**Задания:**
1. В отрывке о дальневосточной окраине сократите абзац, начинающийся словами «При такой системе», оформив его в виде списка и сохранив основные факты.
2. Продолжите отрывок о дальневосточной окраине, начиная после его последнего предложения.

Наконец, после нескольких месяцев сбора, администратор уезжал в отдельном вагоне, а чаще в отдельном поезде, и, приняв по дороге несколько оваций, прибывал во вверенную ему тмутаракань, где, конечно, уже не заставал своего предместника, который был счастлив оставить подальше за собой дикую страну, и, покидая ее, с облегчением отрясал ее прах от ног своих. Какое ему было дело до того, что будет твориться там после него; служба прошла благополучно, иногда даже по внешности и годовым отчетам блестяще, ценз заслужен; если не будущий министр, то во всяком случае кабинет-делец высшего государственного учреждения, с содержанием соответствующим генерал-губернаторскому. Вновь прибывающий уже завидовал своему предшественнику, как человеку прошедшему неприятный искус, увенчанному лаврами и приобретшему покой, и начинал свою деятельность по образу и подобию этого счастливца. Конечно, надо же было проявить себя, но для этого существовал излюбленный прием: просидеть на месте годик-полтора, создать проекты реформ и ехать в столицу проводить благие мероприятия. Скоро провести их нельзя, ибо затрагиваются государственные интересы, вопросы будущего величия России на ее окраине; пока их рассмотрят в канцеляриях, комиссиях, и состоится доклад по департаментам и министерствам, пройдет немало времени; спешить у нас не любят, а понуканий и напоминаний вообще не выносят. И просидит, вернее проблаженствует, окраинный мастер в столице, осыпанный прогонами и суточными, не один и не два месяца, а полгода и больше; при нем же наслаждается в монде, ресторанах и театрах его многочисленная блестящая свита — также на казенные суточные и прогонные. На отдаленной же окраине чиновник второго разряда делает свое дело: пишет, препровождает, доносит, назначает, берет и получает, но только ничего не дает краю — ни просвещения, ни культуры, ни справедливости, ни путей сообщения, ни народного здоровья, не прибавляет ничего к прогрессу торговли и промышленности и к престижу русского имени.

При такой системе (а, спрашивается, почему, на каком основании она изменилась бы, если до войны она во всех отношениях удовлетворяла наш бюрократический режим и его представителей) конечно Россия не усилилась бы на Дальнем Востоке. Может быть, через 10—15 лет сибирская магистраль давала бы 10 пар поездов в сутки, но конечно второй колеи бы не существовало (если даже и теперь ее строят как бы нехотя). Народонаселение русское увеличилось бы, но не настолько, чтобы можно было набрать в бассейне Амура более какой-нибудь пехотной дивизии. Были бы линейные, стрелковые батальоны, в лучшем случае полки, немногочисленная полевая артиллерия и некоторое количество казаков (ведь только война показала, какая в настоящее время незначительная роль казаков в серьезной военной операции). Укрепления Владивостока имели бы, конечно, первобытный характер, ибо кто стал бы давать миллионы для обороны окраины, когда ей, по-видимому, никто не угрожал; неужели стали бы опасаться китайцев и японцев? Китайской войны и вовсе не было бы, если бы мы не вздумали колонизировать Маньчжурию и захватывать Квантун, так что мы не знали бы даже, что такое хунхузы; а японцы? но ведь, когда они победили Китай, то России в минуту их торжества стоило только сказать — довольно[2], и они убрались на свои острова, получив в утешение остров Формозу, который, говорили у нас, японцы никогда не покорят: там непобедимые «черные флаги». Кстати заметить, что эти черные флаги не помешали нашему противнику во время войны вывести с Формозы на театр военных действий расположенную там дивизию, а эскадра Рождественского не попыталась даже демонстрировать против Формозы и обошла ее кругом и подальше. В результате, конечно, на Дальнем Востоке и через десять лет никакого противовеса серьезному наступлению в свои пределы Россия оказать бы не могла.

**Блок данных:**
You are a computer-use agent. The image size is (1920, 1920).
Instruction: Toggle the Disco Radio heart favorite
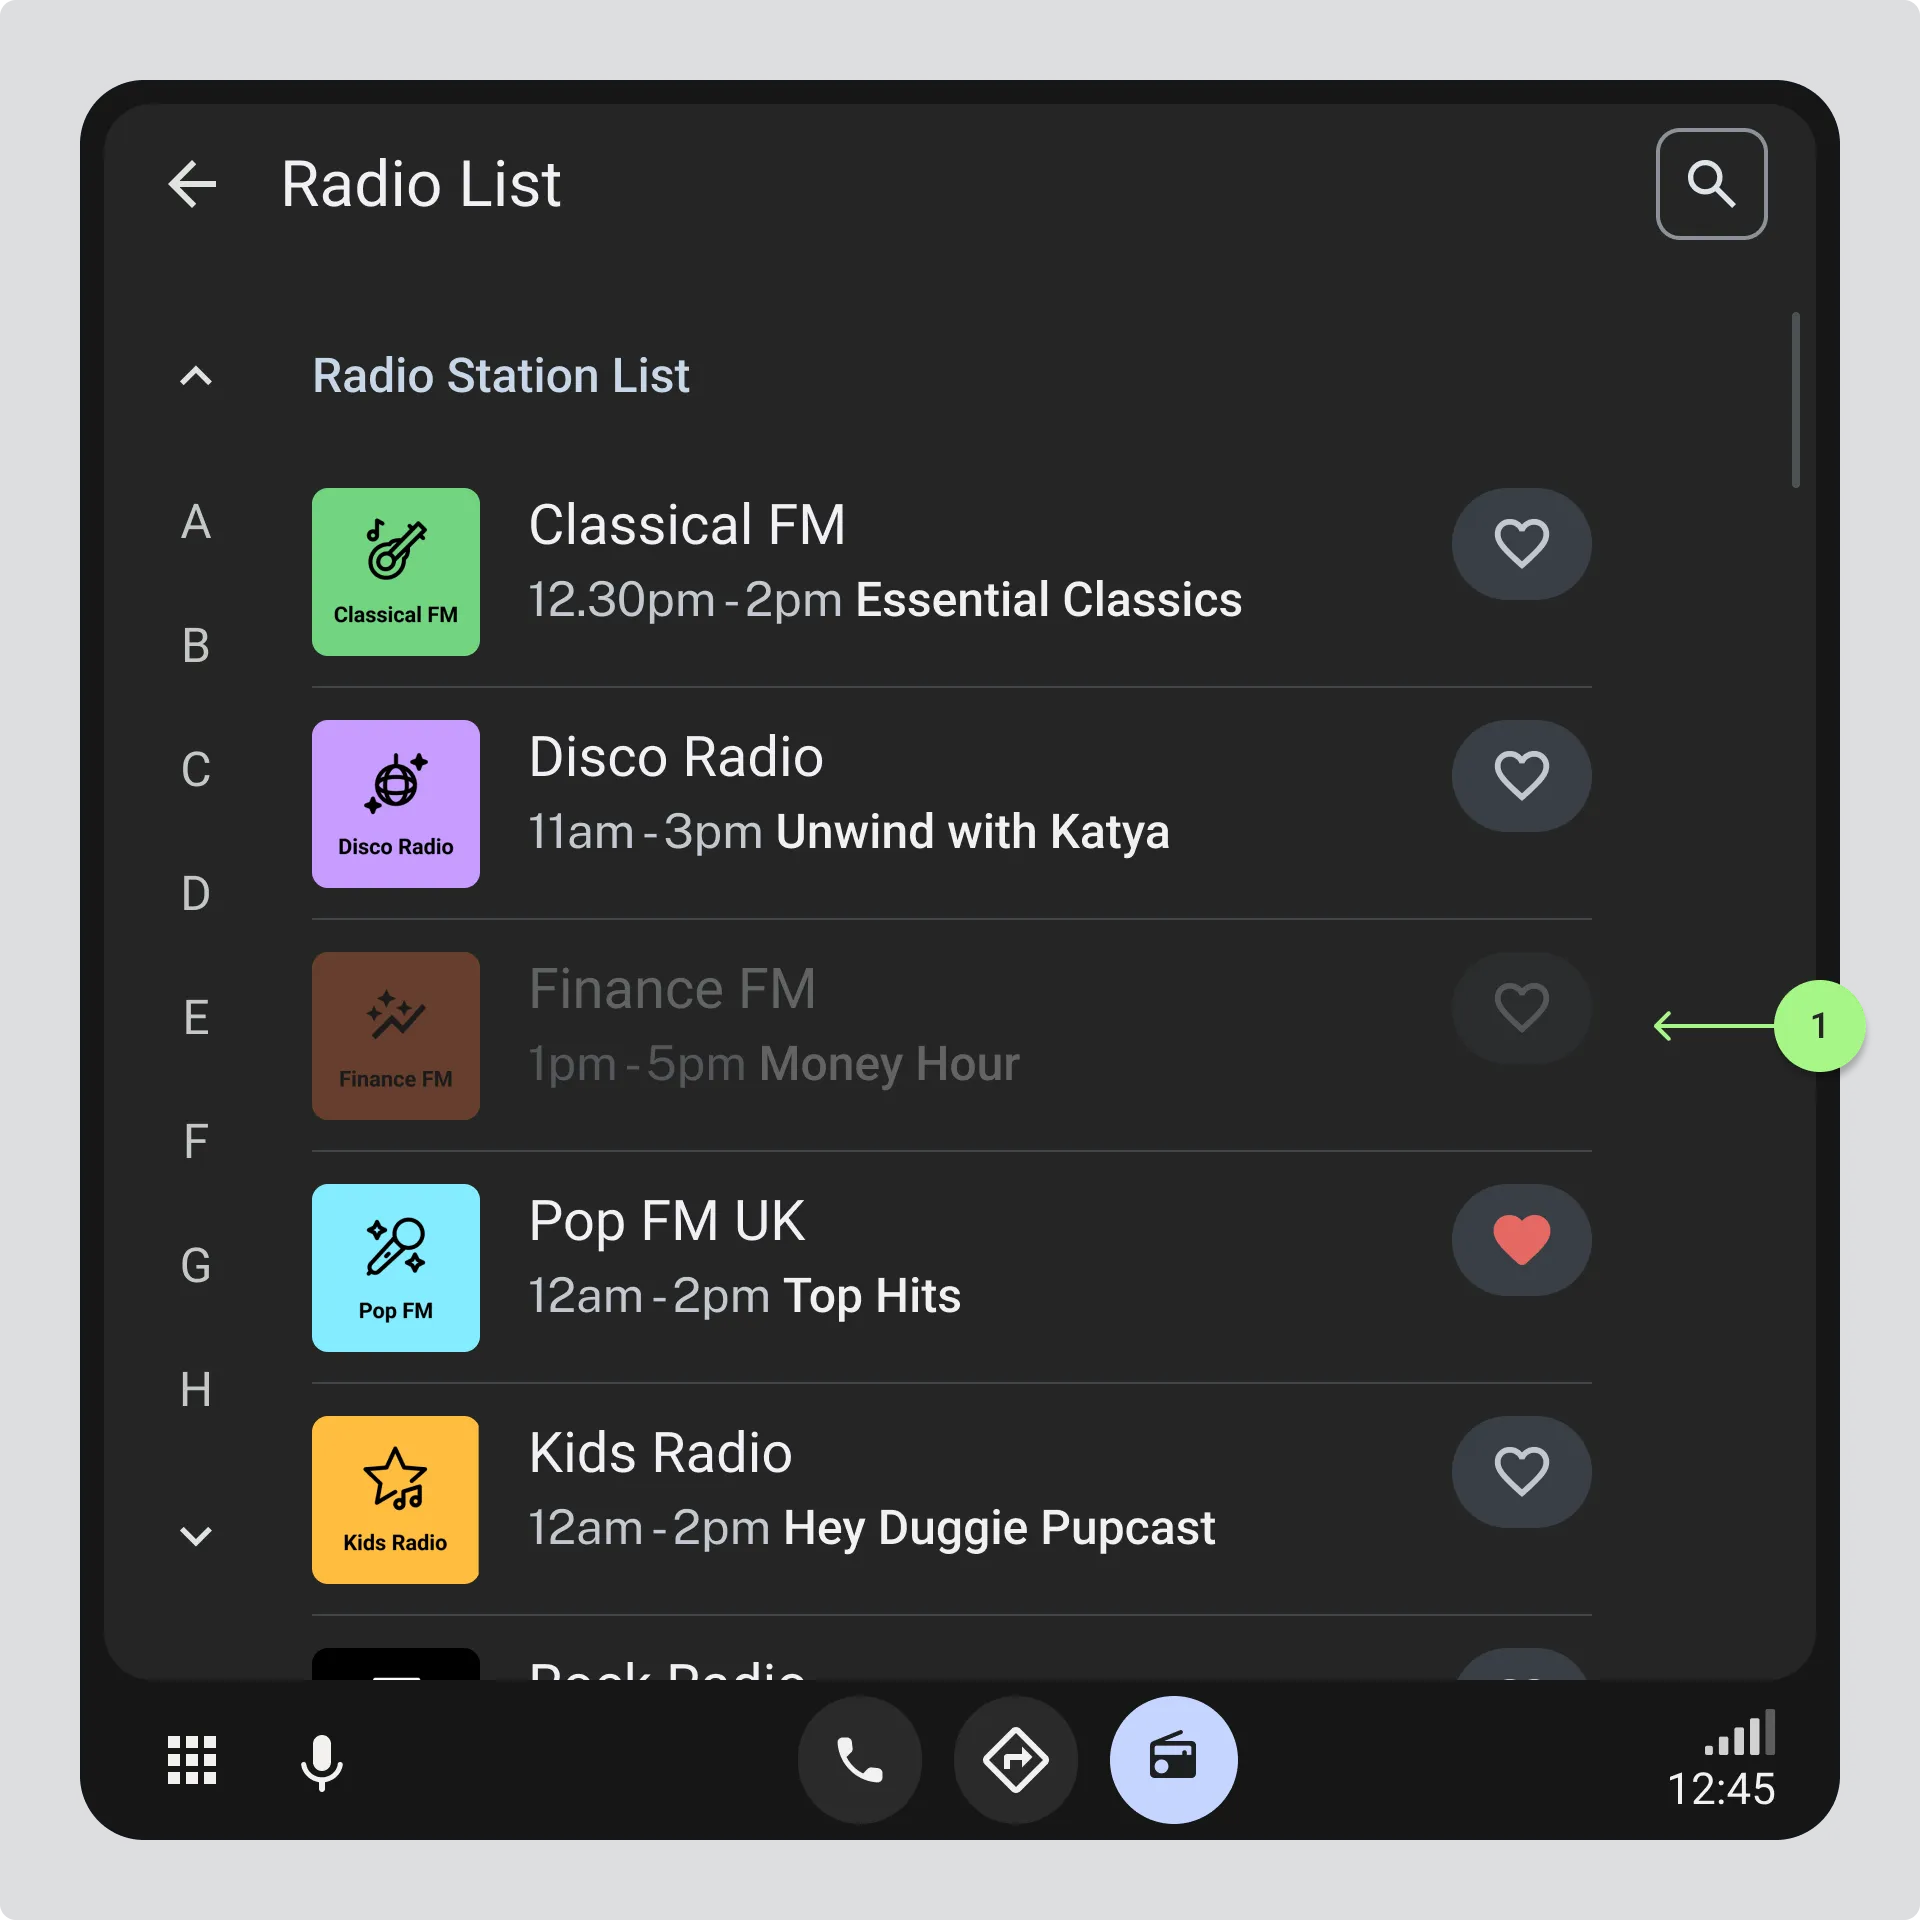(1521, 776)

**Ответы к заданиям:**
1.
- При прежней бюрократической системе Россия не усилилась бы на Дальнем Востоке.
- Через 10–15 лет сибирская магистраль, возможно, пропускала бы 10 пар поездов в сутки, но второй колеи не было бы.
- Русское население выросло бы, но в бассейне Амура нельзя было бы набрать больше одной пехотной дивизии.
- Войска составили бы линейные и стрелковые батальоны, в лучшем случае полки, немногочисленная полевая артиллерия и некоторое число казаков. Война показала, что в серьезной военной операции роль казаков незначительна.
- Укрепления Владивостока остались бы первобытными, потому что окраине, по-видимому, никто не угрожал.
- Если бы Россия не стала колонизировать Маньчжурию и захватывать Квантун, Китайской войны не было бы и о хунхузах не узнали бы.
- Японцы, победив Китай, ушли на свои острова по слову России и получили Формозу. В России считали, что японцы ее не покорят из-за «черных флагов».
- Эти «черные флаги» не помешали противнику во время войны вывести с Формозы дивизию. Эскадра Рождественского не стала даже демонстрировать против острова и обошла его стороной.
- Итог: и через десять лет Россия не смогла бы оказать на Дальнем Востоке противовес серьезному наступлению в свои пределы.

2.
Но может быть во Владивостоке к тому времени был бы грозный флот, и тогда не могло бы быть никакого посягательства на материк со стороны Японии? Это предположение я позволю себе решительно опровергнуть. В нашем единственном порте Тихого океана, т. е. во Владивостоке не только не было бы русского флота сильнее японского, но не было бы и эскадры, равной по силе той, которая могла собраться под флагом Алексеева перед открытием военных действий в 1904 году, и вот почему.

Основой моих соображений служит тот факт, что наша Тихоокеанская эскадра (все те суда, которые были в распоряжении наместника) была составлена крайне спешно, именно и исключительно вследствие наших обострений с Японией (этой причины бы не существовало); мы строили и посылали немедленно всё готовое, новое, по одной, две штуки; выслали наконец из Балтийского флота всё, что только можно было послать; только некоторые суда почему-то не успели дойти, как напр. Ослябя, Аврора. Во всяком случае, к 27 января 1904 года в Балтийском флоте годных боевых судов уже не было. Орел, Бородино, Александр III и Суворов спешно закончены постройкой во время войны, а только они и могли состязаться с эскадрами Того; береговые броненосцы послужили лишь к увеличению нашего позора под флагом Небогатова. Если бы не было войны, то названные четыре броненосца строились бы, может быть, еще два-три года, испытывались бы и сидели бы в Балтике.

Таким образом к началу войны Россия имела сильный флот в Тихом океане и строящийся в Балтийском море, причем затратила не одну сотню миллионов, но эти последние были даны министром финансов только потому, что надо было, во избежание войны с Японией, возможно скорее добиваться перевеса сил на море; если бы не было такой необходимости, т. е. не было острой назревавшей опасности, то мы ее не чувствовали бы и, конечно, не были бы столь щедры на деньги, а потому вряд ли были бы построены все боевые суда, или, по крайней мере, некоторые из них.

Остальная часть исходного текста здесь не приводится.